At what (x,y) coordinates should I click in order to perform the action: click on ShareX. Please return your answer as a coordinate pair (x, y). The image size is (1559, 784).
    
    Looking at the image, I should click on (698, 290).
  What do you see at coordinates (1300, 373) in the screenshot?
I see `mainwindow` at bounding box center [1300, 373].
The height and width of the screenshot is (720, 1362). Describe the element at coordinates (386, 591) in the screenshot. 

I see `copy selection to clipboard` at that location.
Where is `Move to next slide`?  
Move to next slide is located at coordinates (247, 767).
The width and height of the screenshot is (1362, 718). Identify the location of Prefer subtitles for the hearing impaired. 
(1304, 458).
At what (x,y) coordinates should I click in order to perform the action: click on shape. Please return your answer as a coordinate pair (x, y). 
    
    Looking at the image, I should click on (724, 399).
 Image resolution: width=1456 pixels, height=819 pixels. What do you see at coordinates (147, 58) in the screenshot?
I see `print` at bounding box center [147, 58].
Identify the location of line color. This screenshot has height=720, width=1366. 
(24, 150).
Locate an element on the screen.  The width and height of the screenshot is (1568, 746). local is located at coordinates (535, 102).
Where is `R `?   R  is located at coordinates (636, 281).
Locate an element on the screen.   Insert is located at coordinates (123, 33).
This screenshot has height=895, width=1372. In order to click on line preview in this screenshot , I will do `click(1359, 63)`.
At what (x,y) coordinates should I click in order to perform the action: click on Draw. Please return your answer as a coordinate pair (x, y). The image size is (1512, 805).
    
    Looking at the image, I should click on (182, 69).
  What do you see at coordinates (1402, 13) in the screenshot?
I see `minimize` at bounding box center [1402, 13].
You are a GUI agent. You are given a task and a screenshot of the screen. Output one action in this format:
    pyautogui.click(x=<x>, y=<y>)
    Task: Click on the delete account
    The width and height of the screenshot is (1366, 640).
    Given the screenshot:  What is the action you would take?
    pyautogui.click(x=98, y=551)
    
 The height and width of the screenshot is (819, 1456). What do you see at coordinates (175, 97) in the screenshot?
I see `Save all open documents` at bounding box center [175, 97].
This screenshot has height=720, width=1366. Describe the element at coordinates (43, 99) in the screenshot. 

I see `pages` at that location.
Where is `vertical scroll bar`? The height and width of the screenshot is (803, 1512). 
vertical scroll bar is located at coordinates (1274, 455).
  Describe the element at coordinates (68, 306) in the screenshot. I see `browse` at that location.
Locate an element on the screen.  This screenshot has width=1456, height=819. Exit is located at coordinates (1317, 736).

• **Task to carry out**
Could you write out the entries again, beginning at the first line and stopping after the line that contains "center [1402, 13].", with "ShareX" changed to "Greenshot" and nothing else altered?

• **Full output**
At what (x,y) coordinates should I click in order to perform the action: click on Greenshot. Please return your answer as a coordinate pair (x, y). The image size is (1559, 784).
    
    Looking at the image, I should click on (698, 290).
  What do you see at coordinates (1300, 373) in the screenshot?
I see `mainwindow` at bounding box center [1300, 373].
The height and width of the screenshot is (720, 1362). Describe the element at coordinates (386, 591) in the screenshot. 

I see `copy selection to clipboard` at that location.
Where is `Move to next slide`?  
Move to next slide is located at coordinates (247, 767).
The width and height of the screenshot is (1362, 718). Identify the location of Prefer subtitles for the hearing impaired. 
(1304, 458).
At what (x,y) coordinates should I click in order to perform the action: click on shape. Please return your answer as a coordinate pair (x, y). 
    
    Looking at the image, I should click on (724, 399).
 Image resolution: width=1456 pixels, height=819 pixels. What do you see at coordinates (147, 58) in the screenshot?
I see `print` at bounding box center [147, 58].
Identify the location of line color. This screenshot has height=720, width=1366. 
(24, 150).
Locate an element on the screen.  The width and height of the screenshot is (1568, 746). local is located at coordinates (535, 102).
Where is `R `?   R  is located at coordinates (636, 281).
Locate an element on the screen.   Insert is located at coordinates (123, 33).
This screenshot has height=895, width=1372. In order to click on line preview in this screenshot , I will do `click(1359, 63)`.
At what (x,y) coordinates should I click in order to perform the action: click on Draw. Please return your answer as a coordinate pair (x, y). The image size is (1512, 805).
    
    Looking at the image, I should click on (182, 69).
  What do you see at coordinates (1402, 13) in the screenshot?
I see `minimize` at bounding box center [1402, 13].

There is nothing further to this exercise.